**** Given passage ****

The major flaw of the book rested with the regrettable cost of the book at $165, I look forward to a reasonably priced paperback edition. Another issue is that the book came out as a monograph book size at  6.1 x 9.2 inches when it should have been a coffee table book size 9.5 x 11.8 inches to display properly the abundant photographs and illustrations. If you can get a hold of the book despite the price, then read and work it into your courses on Hasidism and into your thinking about the movement.

All pictures are property of Batsheva Ida Goldman and copyrighted© . I thank her for use of the pictures. 

  1. How did you get started in this project?

The project began gradually. When I first approached the university, I came with an idea to combine Jewish studies, especially Jewish thought, with the study of objects. It was a long process. I had to first complete art history studies through the MA, and only on a doctoral level could I concentrate on my initial interest in the symbolism behind Jewish objects.

On a personal level, I had a direct connection through my brother-in-law to a Hasidic dynastic family, whom I joined for holidays such as the Passover Seder. As Assistant Curator of Judaica at the Israel Museum from 1977 to 81, and through inventorying the collection, I became very familiar with the field of Jewish ritual objects.

As an art historian, I looked for symbolic Jewish art, while most viewed those objects as solely functional. I felt this was a new field, a last frontier of Jewish art. What I love about the early Hasidic traditions is their creativity in thought and action, and I wanted to discuss the subjective experience of the user.

jul03_38 close up
(King David dressed in Hasidic garb)

2) Why is there an emphasis on material culture in Hasidism?

Hasidic objects are important because Hasidim have an inclination to raise up mundane or everyday objects not considered under the category of tashmishai kedusha (sacred objects) or tashmishei mitzvah (ceremonial objects) under Halacha, and attribute to them higher levels of sanctity (pp. 7, 395; BT Megillah 26b)); this is called ma’alin be’koshesh (raising the level of sanctity).

****

→ **Required work**
1 – From the passage about Hasidic objects, translate "I felt this was a new field, a last frontier of Jewish art." into Spanish.
2 – Write the next few sentences of the passage about Hasidic objects, picking up right after its final sentence.

**** Rows ****

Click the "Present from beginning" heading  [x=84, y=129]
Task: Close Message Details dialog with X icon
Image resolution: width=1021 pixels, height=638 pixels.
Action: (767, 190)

****
**** Rows ****

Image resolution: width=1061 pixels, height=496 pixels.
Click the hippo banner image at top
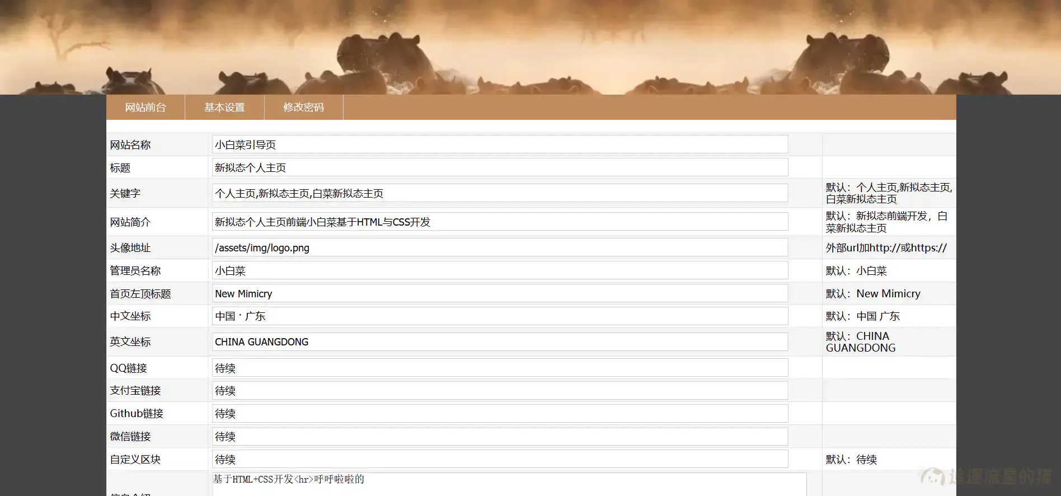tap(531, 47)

****

→ **Answers per task**
1 – Sentí que este era un campo nuevo, una última frontera del arte judío.

2 –
In this category are most of the objects presented in the book, since in these objects Hasidim were able to be creative and invest the objects with Kabbalistic and Hasidic significance. These include the Prayer Book, the Kiddush Cup, the Seder Plate, the Sabbath Lamp, the Atara, the Shmire (amulets), even the Pipe and the Rebbe’s Chair. My point in my research is that these are not to be presented solely as functional, rather as theological and symbolic.

The reason behind this radical move of investing objects with holiness is rooted in a general Hasidic approach to worship through the mundane, also called Avodah be’Gashmiut (Worship through Corporeality) (pp. 389-391). This approach was very much part of early Hasidism and is generally attributed to the Baal Shem Tov.

We have two approaches to beauty in Hasidism. The first approach of the Baal Shem Tov insisted on actually focusing and seeing the letters in the Siddur and through this intent gaze – by a direct encounter with the material world – to experience the Divine.

In contrast, the Maggid of Miedzyrzecz chose a different path, of cognition – upon seeing a beautiful object, to reflect on the Divine source of that object and hence encounter the Divine (pp. 5-6).  In both cases, the true beauty is that of the Divine.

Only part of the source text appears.